On September 14, 2015, the Third Circuit released a precedential opinion (the “Opinion”) which addressed payments from a buyer to non-debtor parties in a 363 sale. The Third Circuit’s opinion is available here. If you prefer the version of the Opinion published by Westlaw, it is ICL Holding Company, Inc., et al. v. United States, 2015 WL 5315604 (3d Cir. Sept. 14, 2015).
In this case, a creditor was purchasing all of the Debtor’s assets with a credit bid. To insulate their bid from a Committee objection, the Purchaser agreed to pay the legal and accounting fees of the Debtor and the Committee by funding, outside of the bankruptcy estate, an escrow account. The U.S. government objected to the payment to the Committee as was a “violation of the absolute priority rule”. Opinion at *10. The attorneys for the IRS objected to the sale and the payment to the Committee as its administrative (tax) claims would be unpaid.

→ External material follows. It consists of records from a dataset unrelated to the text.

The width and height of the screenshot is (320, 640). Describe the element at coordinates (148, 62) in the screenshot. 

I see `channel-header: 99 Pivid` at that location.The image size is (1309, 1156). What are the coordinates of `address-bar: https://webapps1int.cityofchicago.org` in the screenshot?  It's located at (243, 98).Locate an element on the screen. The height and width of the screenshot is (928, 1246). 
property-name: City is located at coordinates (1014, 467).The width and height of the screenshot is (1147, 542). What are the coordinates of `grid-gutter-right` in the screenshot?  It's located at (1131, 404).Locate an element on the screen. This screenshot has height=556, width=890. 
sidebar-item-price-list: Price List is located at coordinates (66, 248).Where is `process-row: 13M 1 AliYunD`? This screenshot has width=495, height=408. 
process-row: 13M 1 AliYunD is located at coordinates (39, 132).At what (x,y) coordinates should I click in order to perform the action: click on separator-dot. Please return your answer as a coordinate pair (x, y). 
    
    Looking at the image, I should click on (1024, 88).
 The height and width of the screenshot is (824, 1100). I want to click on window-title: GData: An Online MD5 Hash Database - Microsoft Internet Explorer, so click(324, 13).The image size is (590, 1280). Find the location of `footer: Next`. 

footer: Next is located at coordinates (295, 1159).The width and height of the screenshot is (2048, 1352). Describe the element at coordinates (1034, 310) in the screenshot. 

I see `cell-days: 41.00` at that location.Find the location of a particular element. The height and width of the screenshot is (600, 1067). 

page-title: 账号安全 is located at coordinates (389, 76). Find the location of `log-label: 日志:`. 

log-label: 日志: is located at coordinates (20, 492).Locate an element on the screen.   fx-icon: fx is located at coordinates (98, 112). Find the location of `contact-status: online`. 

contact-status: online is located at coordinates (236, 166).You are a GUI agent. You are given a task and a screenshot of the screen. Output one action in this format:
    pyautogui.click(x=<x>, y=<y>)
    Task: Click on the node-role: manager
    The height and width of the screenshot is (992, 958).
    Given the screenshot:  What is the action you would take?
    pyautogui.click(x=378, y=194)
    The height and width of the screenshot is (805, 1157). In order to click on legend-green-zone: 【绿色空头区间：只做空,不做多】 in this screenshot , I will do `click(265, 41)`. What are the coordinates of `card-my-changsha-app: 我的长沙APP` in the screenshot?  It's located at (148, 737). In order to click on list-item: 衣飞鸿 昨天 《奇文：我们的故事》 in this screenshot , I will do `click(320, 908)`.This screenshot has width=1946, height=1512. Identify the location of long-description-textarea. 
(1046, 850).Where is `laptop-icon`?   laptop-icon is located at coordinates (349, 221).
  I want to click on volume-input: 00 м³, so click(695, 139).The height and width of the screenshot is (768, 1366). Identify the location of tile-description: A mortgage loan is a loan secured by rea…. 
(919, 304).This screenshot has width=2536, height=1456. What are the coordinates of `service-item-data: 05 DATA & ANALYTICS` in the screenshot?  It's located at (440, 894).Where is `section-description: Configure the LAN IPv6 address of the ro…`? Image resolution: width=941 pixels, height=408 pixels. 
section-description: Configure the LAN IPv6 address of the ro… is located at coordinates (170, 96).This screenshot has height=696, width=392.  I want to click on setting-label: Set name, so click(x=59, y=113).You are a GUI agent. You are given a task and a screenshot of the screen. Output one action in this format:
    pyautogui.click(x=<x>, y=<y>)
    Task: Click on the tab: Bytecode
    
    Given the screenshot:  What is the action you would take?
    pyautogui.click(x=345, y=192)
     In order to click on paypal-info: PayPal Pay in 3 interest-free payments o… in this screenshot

Ruling from the bench, the Bankruptcy judge held that the settlement funds (deposited into escrow) were not part of the Debtor’s estate, and therefor not a consideration in its analysis of whether the absolute priority rule was violated. Opinion at *10-11. The District Court agreed with the Bankruptcy Court, holding that “the funds at issue were not property of the estate and thus not subject to the Code’s distribution rules.” Opinion at *12.
The Third Circuit ultimately agreed with The Bankruptcy and District Courts, holding that they “cannot ignore the economic reality of what actually occurred” and that “as a matter of substance, we cannot conclude that the escrowed funds were estate property.” Opinion at *20.
In some situations, the economics are the most important aspect of a deal. As the Third Circuit has now held, this is one such situation. The funds used to pay the Committee were not part of the bankruptcy estate, and thus not subject to the absolute priority rule. For any organizations looking to purchase assets out of a bankruptcy proceeding, this decision is a must read.